He said the "illegal and unjustifiable" detention had inflicted great harm on the Chinese captain and his family, and sparked anger among Chinese people around the world.

"The Diaoyu Islands are sacred Chinese territory and if Japan clings obstinately to its mistake, China will take further actions. The Japanese side shall bear all the consequences that arise," Wen said.

He said Japan had turned a deaf ear to repeated Chinese protests over the captain's illegal detention, so China had no option but to take the necessary countermeasures.

The diplomatic row between the two nations, the worst in decades, began with the collisions between the Chinese trawler and two Japanese coast guard patrol vessels in waters off China's Diaoyu Islands on Sept 7, followed by the illegal seizure of the Chinese trawler and fishermen.

While 14 fishermen and the trawler returned home on Sept 13, the 41-year-old captain Zhan Qixiong is still being illegally detained in Japan.

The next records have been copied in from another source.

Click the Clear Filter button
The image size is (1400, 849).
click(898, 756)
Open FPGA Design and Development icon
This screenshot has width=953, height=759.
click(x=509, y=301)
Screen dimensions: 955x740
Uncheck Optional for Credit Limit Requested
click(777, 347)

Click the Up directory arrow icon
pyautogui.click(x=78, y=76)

A Japanese court extended Zhan's detention to Sept 29, while it decides whether to pursue charges against him.

Beijing has summoned the Japanese Ambassador Uichiro Niwa six times to lodge strong protests, and is suspending all ministerial-level contacts with Tokyo.

Wen said Sino-Japanese ties had improved over the past few years through hard work from both sides, but the momentum had now suffered severe damage.

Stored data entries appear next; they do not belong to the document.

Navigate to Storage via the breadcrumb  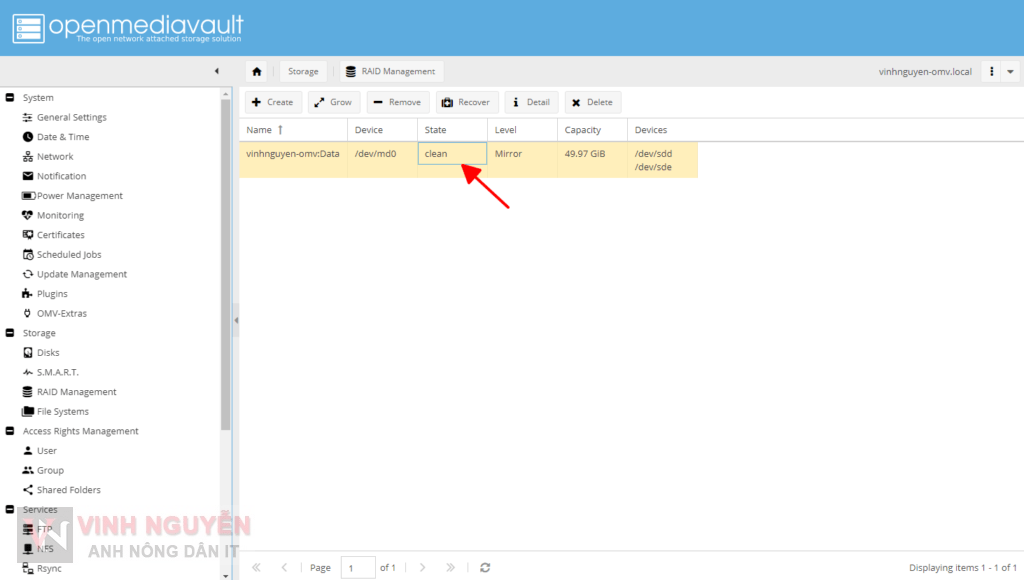click(x=303, y=71)
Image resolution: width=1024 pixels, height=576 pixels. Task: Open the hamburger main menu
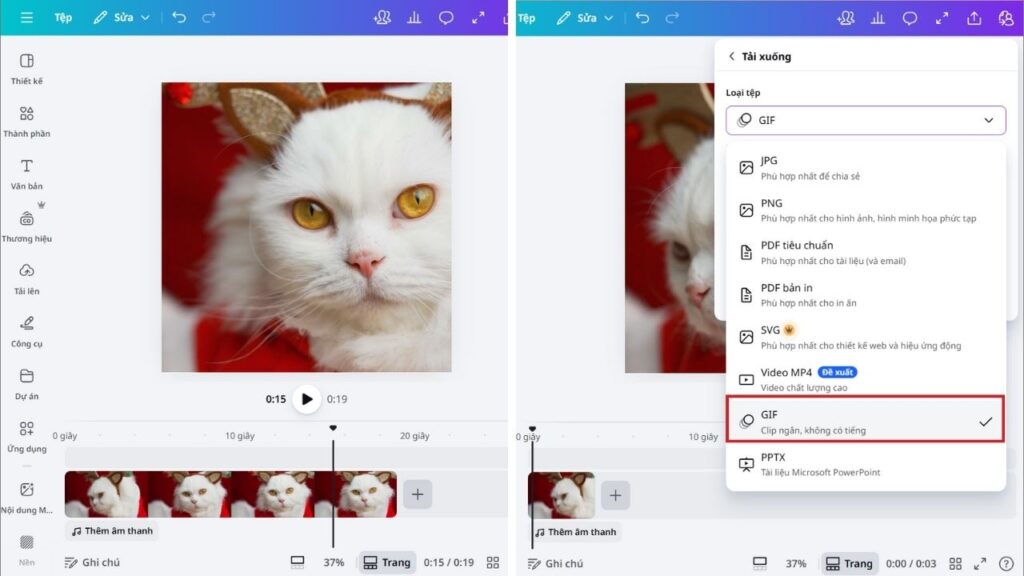coord(26,17)
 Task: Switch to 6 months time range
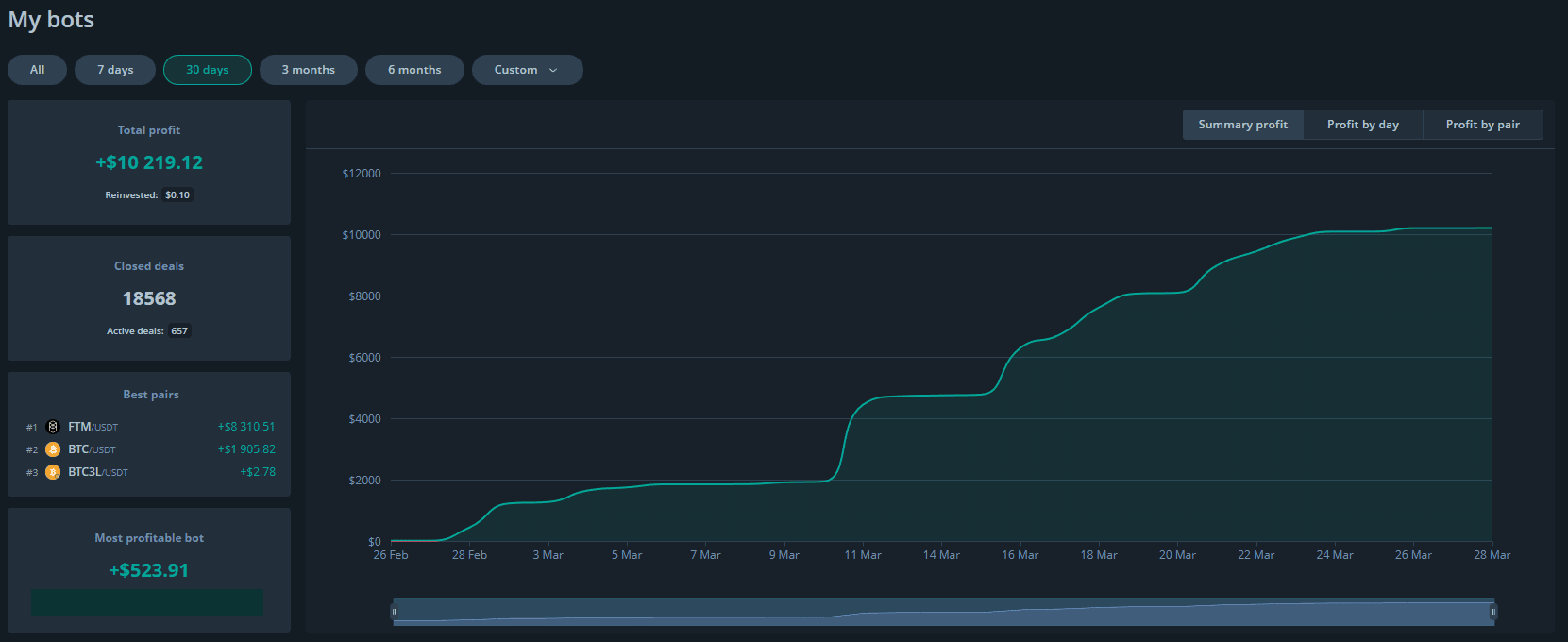(414, 70)
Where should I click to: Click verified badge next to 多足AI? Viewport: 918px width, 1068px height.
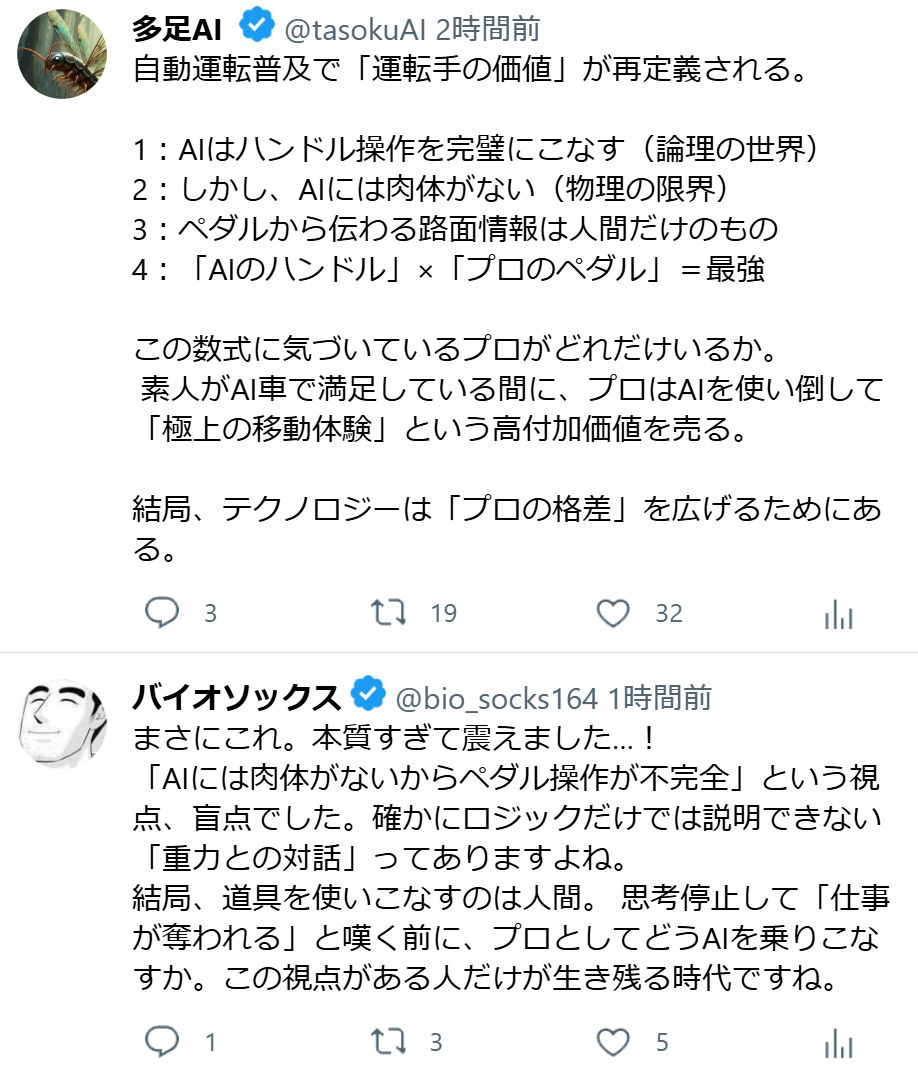tap(257, 26)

He urged Japan to correct its mistakes immediately so as to bring Sino-Japanese ties back on track, which conforms not only to the interests of the two countries, but also the world trend of peace and cooperation.

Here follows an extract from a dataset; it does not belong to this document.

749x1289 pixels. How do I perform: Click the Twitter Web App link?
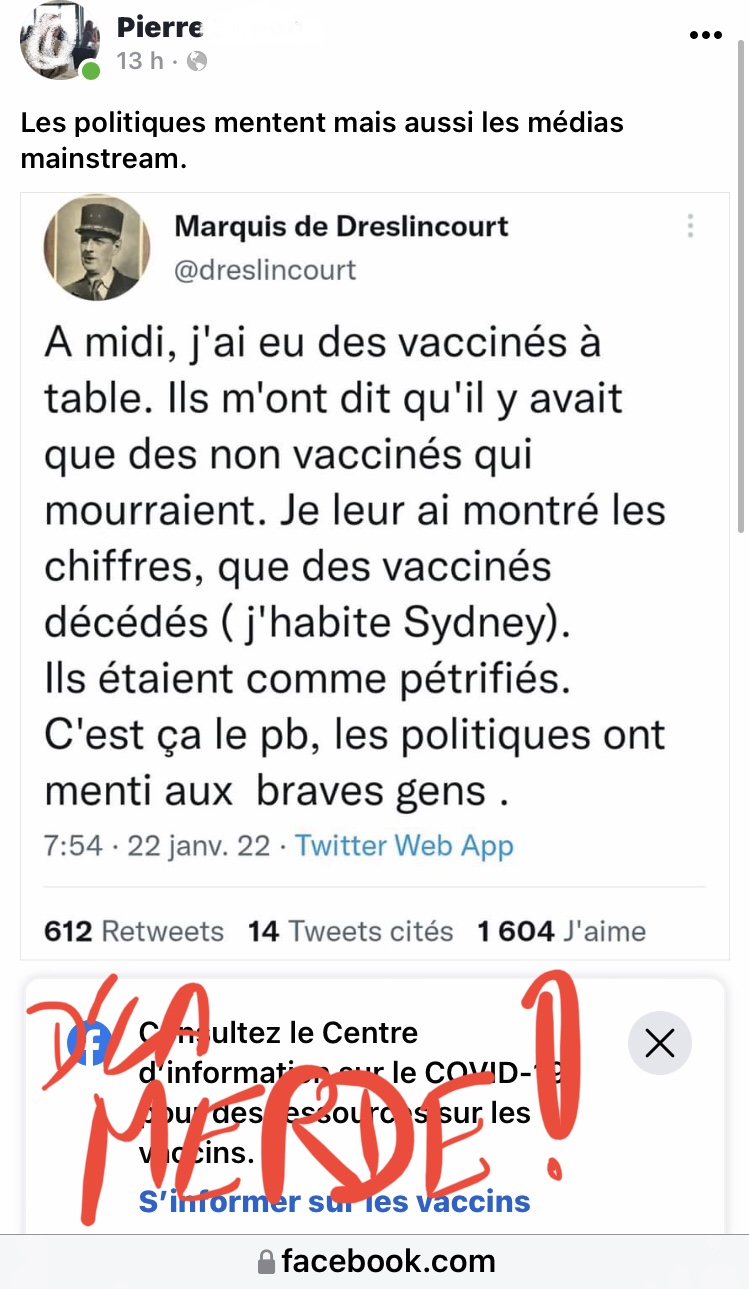point(404,846)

In response, Japan called for high-level talks to resolve the dispute, though Beijing has ruled out fence-mending talks between Wen and his Japanese counterpart Naoto Kan.

"It would be good to hold high-level talks, including a comprehensive and strategic dialogue, as quickly as possible," Japanese Chief Cabinet Secretary, Yoshito Sengoku, said at a news conference in Tokyo on Wednesday.

In Beijing, a Foreign Ministry spokeswoman said the continued detention of the Chinese captain is tantamount to blatant infringement on China's sovereignty and territorial integrity.

"The excuse made by Japan (over the detention) cannot stand," Jiang Yu said, adding that Japan will find "no way out" in their attempts to continue their tricks at fooling the public and the media.

Liu Jiangyong, professor at Beijing-based Tsinghua University, said China has been trying very hard to solve the issue through diplomatic negotiations, but Japan keeps on provoking China.

"Wen's harsh warning, together with China's countermeasures, has declared to the whole world that the Diaoyu Islands belong to China," Liu said.

He said China's retaliation could be upgraded and might result in the cutting-off of diplomatic relations.